Gromov-Hausdorff stability of global attractors of damped wave equations under perturbations of the domain
Ngoctu Bui, Jihoon Lee
TL;DR
This work addresses how global attractors for a damped wave equation respond to perturbations of the domain, employing the Gromov-Hausdorff framework to formalize stability. By parameterizing domain perturbations with $d_{C^2}(h,1_\\Omega)=\delta$ and transporting solutions via coordinate maps, the authors establish residual continuity of the attractor map $\\mathcal{G}(h)=\\mathcal{A}_{\\delta}$ and residual Gromov-Hausdorff stability for the induced dynamical systems on the attractors. The core contributions include key lemmas showing convergence of perturbed evolutions under diffeomorphisms and a two-step analysis proving equicontinuity and small-time stability, which together yield robust attractor stability under geometric perturbations.
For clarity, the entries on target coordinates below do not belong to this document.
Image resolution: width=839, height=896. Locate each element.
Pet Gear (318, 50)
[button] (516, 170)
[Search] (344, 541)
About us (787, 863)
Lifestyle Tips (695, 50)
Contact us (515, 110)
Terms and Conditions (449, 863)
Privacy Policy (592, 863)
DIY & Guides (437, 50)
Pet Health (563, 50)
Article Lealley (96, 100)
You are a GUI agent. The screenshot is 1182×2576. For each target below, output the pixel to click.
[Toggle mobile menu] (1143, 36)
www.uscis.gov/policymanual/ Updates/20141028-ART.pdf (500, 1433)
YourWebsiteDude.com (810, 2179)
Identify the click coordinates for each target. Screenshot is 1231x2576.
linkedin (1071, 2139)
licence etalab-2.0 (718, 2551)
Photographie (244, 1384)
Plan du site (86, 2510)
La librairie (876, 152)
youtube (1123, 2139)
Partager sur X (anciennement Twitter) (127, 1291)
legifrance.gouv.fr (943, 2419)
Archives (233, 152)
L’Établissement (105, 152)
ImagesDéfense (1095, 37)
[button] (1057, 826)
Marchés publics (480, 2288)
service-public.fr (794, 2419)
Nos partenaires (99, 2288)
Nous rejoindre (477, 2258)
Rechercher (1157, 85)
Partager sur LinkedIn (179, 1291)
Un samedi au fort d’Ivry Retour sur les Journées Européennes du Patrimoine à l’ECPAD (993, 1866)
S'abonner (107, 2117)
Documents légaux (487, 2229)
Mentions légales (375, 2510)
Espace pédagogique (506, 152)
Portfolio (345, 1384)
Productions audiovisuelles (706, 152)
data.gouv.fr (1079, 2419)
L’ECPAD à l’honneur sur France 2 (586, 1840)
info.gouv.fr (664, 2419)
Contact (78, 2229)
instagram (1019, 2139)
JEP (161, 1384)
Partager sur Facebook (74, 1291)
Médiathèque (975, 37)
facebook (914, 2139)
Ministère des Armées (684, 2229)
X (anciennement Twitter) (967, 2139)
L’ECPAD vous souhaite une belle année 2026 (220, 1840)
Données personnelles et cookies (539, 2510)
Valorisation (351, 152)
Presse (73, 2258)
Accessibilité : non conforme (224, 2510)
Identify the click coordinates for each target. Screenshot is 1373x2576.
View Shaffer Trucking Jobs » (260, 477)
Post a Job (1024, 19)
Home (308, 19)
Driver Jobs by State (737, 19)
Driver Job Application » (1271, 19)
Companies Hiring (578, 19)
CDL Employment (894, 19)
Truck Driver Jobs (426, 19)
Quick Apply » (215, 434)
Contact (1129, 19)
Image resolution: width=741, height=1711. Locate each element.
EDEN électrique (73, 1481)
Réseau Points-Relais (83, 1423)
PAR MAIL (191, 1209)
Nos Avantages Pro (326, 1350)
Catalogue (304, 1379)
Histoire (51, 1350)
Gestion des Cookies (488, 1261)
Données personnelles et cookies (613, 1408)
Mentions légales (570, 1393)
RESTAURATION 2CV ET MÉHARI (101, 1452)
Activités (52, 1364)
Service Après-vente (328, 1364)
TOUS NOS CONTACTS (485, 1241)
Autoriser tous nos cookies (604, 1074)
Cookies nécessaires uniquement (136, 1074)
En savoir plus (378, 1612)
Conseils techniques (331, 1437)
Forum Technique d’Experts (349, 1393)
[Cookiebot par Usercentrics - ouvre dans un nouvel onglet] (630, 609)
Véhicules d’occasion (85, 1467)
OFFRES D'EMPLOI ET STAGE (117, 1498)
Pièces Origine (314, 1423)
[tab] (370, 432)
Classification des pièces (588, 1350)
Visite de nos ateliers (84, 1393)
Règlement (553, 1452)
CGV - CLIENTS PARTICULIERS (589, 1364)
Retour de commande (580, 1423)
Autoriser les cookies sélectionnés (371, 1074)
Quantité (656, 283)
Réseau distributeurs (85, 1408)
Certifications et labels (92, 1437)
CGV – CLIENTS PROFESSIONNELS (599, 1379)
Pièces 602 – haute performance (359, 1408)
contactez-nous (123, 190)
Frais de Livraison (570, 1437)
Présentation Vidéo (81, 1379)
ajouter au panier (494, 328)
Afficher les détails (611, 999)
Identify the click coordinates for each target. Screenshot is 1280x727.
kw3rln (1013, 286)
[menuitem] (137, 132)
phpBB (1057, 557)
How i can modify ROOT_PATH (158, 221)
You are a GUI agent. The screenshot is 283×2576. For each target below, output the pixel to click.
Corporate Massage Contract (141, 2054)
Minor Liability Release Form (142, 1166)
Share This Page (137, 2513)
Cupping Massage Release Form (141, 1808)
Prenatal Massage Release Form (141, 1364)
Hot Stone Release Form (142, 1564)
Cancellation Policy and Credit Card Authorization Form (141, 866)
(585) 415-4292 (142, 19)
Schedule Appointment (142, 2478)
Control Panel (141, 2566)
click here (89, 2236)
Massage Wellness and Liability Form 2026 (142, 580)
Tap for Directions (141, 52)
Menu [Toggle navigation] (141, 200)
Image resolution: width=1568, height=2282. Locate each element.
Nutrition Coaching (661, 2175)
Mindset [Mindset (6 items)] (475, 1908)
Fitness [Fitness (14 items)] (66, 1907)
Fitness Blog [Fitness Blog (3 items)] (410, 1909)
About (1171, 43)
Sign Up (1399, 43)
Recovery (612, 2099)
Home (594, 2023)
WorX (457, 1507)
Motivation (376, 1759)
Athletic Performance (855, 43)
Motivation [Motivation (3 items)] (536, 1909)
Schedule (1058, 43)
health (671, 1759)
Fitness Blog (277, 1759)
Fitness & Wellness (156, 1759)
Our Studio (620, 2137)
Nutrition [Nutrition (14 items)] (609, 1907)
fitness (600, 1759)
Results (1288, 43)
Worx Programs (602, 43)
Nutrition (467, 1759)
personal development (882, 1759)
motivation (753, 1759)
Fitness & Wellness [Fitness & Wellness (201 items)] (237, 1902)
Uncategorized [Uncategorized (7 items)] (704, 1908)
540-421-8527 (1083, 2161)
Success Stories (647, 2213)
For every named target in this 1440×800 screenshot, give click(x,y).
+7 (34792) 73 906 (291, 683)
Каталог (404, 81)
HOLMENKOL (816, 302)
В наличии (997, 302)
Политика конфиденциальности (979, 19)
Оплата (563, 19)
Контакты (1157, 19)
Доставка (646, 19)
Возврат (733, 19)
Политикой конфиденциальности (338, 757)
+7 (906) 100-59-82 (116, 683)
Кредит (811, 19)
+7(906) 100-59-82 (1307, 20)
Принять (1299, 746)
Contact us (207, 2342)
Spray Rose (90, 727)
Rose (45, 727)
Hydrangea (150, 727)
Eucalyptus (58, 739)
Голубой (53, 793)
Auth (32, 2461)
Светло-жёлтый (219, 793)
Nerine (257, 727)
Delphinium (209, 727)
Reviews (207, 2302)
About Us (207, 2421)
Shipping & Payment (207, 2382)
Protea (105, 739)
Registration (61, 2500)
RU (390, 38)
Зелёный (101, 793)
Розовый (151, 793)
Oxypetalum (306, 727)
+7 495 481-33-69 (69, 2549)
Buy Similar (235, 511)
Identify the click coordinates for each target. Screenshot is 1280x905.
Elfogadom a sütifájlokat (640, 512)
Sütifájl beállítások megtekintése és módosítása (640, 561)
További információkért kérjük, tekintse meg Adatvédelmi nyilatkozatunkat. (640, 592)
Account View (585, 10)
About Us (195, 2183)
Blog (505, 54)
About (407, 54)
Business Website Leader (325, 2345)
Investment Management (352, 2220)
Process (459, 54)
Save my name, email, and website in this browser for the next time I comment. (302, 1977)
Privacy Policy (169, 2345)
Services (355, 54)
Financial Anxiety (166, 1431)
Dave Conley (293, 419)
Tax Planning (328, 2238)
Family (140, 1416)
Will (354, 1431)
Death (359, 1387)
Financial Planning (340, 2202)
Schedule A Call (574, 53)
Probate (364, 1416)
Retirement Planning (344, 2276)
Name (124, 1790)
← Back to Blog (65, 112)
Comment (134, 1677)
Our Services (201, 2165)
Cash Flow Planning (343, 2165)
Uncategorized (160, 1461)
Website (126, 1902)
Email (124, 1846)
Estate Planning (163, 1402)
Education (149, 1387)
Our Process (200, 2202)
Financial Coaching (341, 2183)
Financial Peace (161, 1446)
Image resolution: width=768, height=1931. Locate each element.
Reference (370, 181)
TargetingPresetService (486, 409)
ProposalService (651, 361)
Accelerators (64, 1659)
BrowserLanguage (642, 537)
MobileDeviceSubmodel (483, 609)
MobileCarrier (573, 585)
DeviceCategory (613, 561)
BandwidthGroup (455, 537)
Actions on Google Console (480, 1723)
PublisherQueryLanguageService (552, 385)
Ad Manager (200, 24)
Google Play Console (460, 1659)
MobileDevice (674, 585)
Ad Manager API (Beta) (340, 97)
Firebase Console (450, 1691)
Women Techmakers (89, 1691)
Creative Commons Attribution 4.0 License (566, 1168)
The results advance understanding of long-time behavior for hyperbolic PDEs on varying domains and have implications for the reliability of attractor-based descriptions in geometrically perturbed settings.
Abstract
In this paper, we will make use of the Gromov-Hausdorff distance between compact metric spaces to establish the continuous dependence and the Gromov-Hausdorff stability of global attractors for damped wave equations under perturbations of the domain.